May/June, 1997 Volume XII Number 6 - IN THE NATION

Abortion promoter admits lying about D & X


New York, NY -- A prominent supporter of abortion rights says he "lied through my teeth" when he said that so-called partial-birth abortions -- called D&X -- were performed rarely, and only to save the mother's life or to abort malformed fetuses.
Ron Fitzsimmons, executive director of the National Coalition of Abortion Providers (NCAP) in Alexandria, Virginia and former director of National Abortion Federation (NAF), a coalition of 200 independently owned clinics, made the admission in an article to be published March 3 in Medical News, an American Medical Association publication.
Fitzsimmons, who had insisted the procedure was rare in a November 1995 interview on the ABC show Nightline, now says abortion opponents are right when they say the procedure, D&X, is common.
He said that in the vast majority of cases, the procedure is formed on a healthy mother who is five months pregnant with a healthy baby.
"The abortion rights folks know it, the anti-abortion folks know it, and so, probably, does everyone else," he said.
He said he had lied because he feared the truth would damage the cause of abortion rights, but now he is convinced that the debate on the issue must be based on the truth.
"This put everyone in the press in a dilemma," said Andrew Burnett, publisher of Life Advocate magazine. "Do they believe him now when he says he lied, or believe he's lying now to help 'the cause,' or do they believe him in the future when he says he's telling the truth?"
"I think what he's done [the admission] is a public service," says Stanley Renshon, who teaches political psychology at City University of New York. But, to those tempted to write off the misstatements as predictable political behavior, he appeals for a less jaded attitude.
"In the public arena this is actually poison," said Renshon, who writes about "lying for justice" in an upcoming book. "A lot of people think a nip here and a tuck there with the truth isn't all that bad. Once they do that on a regular basis it becomes harder and harder to distinguish the means from the end. Deception is a slippery slope."
The procedure involves extracting an unborn baby through the birth canal, feet first, and then suctioning out the brain. The procedure was first presented by its developer, abortionist Martin Haskell, as a September 1992 national meeting of the NAF, the group Fitzsimmons directed at the time. The first public revelation of the gruesome procedure was detailed in the February 1993 issue of Life Advocate magazine. Congress passed a law to ban the procedure, which opponents say borders on infanticide, but President Clinton vetoed the law and Congress failed to override the veto.
In explaining his veto, Clinton said the procedure was used on "a few hundred women every year" whose fetuses are "about to be born with terrible deformities" _ a similar line to that of Fitzsimmons.

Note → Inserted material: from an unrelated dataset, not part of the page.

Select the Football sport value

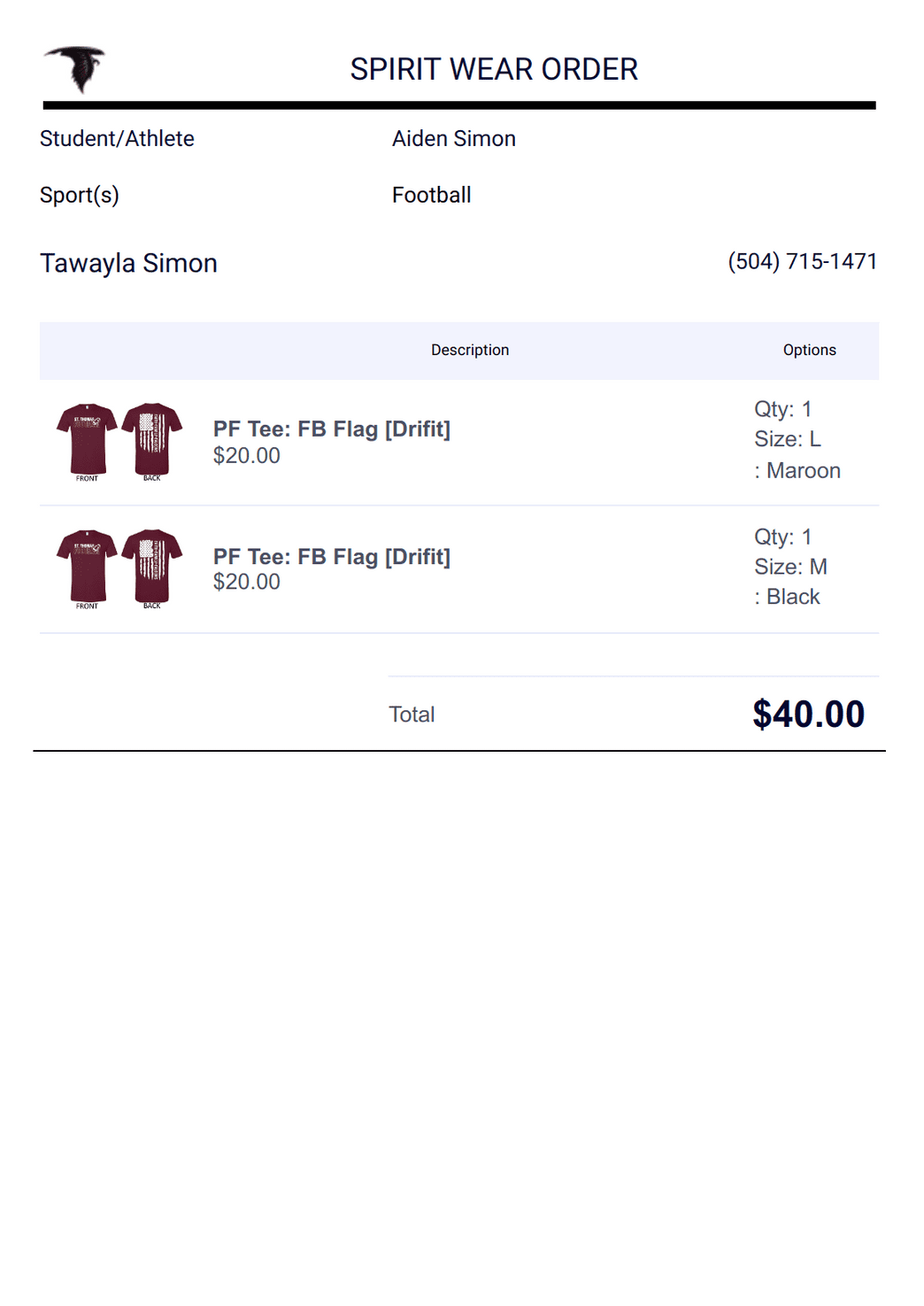[432, 195]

Fitzsimmons' article is not the first to suggest that abortion rights supporters had understated the frequency of the procedure.
A report in The Record of Hackensack, New Jersey, last September sparked controversy when it reported that doctors at just one clinic in suburban Englewood estimated using the controversial procedure in about half of the 3,000 abortions they perform each year on women in their 20th to 24th weeks of pregnancy. A normal pregnancy is about 40 weeks.

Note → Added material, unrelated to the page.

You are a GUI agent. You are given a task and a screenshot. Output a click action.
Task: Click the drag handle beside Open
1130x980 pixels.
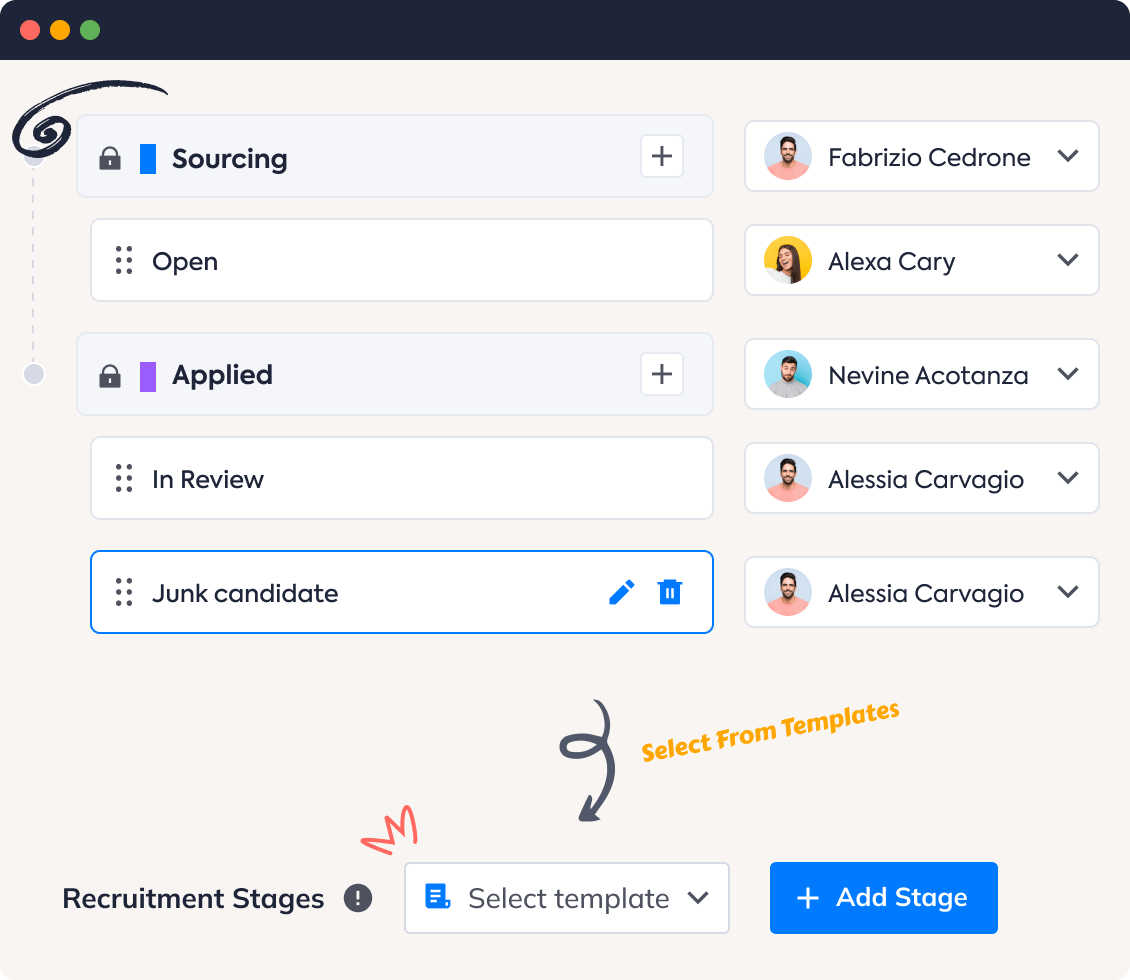124,260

The Record report bolstered claims by abortionist opponents that the procedure is used by women who simply make a late decision to terminate their pregnancy, without compelling medical reasons.
Now, with a new attempt in Congress to ban the procedure, pro-abortion advocates are going before Congress to try to repair credibility tattered after Fitzsimmons admitted lying about how often and under what circumstances a D&X is performed. Leading abortion rights advocates went before a joint meeting of two House and Senate committees trying to divert attention away from numbers and Ron Fitzsimmons.
Advocates are focusing on a proposed ban they say would strip women of access to a legitimate medical treatment and, at the same time, directly threaten abortion rights established by Roe v. Wade.
Kate Michelman, head of the National Abortion and Reproductive Rights Action League (NARAL), says that "whether the number of women whose doctors recommend this procedure is five, five hundred, or five thousand a year, each and every one of these numbers represents the real life of an individual woman."
Abortion opponents contend the pro-choice movement is guilty of "a pattern of dissemblance and deception" about a procedure they say verges on murder.